Go through the data below and return each line where the string "badge" occurs.

Dataset entries
::::
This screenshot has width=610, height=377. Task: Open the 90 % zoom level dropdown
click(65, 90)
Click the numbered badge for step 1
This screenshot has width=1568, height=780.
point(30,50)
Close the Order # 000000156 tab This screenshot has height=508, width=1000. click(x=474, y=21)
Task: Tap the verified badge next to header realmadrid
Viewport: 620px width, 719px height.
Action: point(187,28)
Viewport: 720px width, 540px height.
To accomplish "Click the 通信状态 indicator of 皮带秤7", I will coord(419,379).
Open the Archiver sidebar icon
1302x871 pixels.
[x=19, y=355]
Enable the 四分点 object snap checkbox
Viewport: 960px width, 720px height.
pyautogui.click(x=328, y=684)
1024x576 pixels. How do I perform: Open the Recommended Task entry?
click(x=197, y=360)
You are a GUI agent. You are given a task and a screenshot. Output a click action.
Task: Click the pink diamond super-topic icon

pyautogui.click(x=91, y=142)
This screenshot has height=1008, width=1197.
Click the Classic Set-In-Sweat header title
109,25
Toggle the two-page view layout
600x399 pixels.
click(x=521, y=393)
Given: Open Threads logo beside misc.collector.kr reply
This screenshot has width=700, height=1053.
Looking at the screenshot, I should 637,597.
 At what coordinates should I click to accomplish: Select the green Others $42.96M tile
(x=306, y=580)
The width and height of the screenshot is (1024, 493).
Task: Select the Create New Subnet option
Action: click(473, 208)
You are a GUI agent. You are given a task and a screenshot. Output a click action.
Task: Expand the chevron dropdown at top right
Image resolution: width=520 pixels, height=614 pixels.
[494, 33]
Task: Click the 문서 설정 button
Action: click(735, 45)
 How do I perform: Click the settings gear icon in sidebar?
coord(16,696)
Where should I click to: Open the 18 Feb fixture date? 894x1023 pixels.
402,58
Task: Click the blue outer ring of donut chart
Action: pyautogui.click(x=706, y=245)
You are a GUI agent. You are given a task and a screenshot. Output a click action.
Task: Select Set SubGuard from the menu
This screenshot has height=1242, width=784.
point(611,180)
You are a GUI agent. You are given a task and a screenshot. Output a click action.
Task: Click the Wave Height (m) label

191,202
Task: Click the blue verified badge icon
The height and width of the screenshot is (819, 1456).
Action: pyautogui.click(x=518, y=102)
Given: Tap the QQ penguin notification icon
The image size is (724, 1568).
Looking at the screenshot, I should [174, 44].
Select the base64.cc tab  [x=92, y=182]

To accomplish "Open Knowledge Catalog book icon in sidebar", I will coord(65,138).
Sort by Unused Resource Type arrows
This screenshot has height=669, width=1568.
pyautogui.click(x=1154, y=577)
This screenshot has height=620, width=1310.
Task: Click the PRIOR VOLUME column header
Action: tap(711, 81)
::::
RESULT BELOW
Click the numbered badge for step 1
Task: Tap the verified badge next to header realmadrid
Task: Click the blue verified badge icon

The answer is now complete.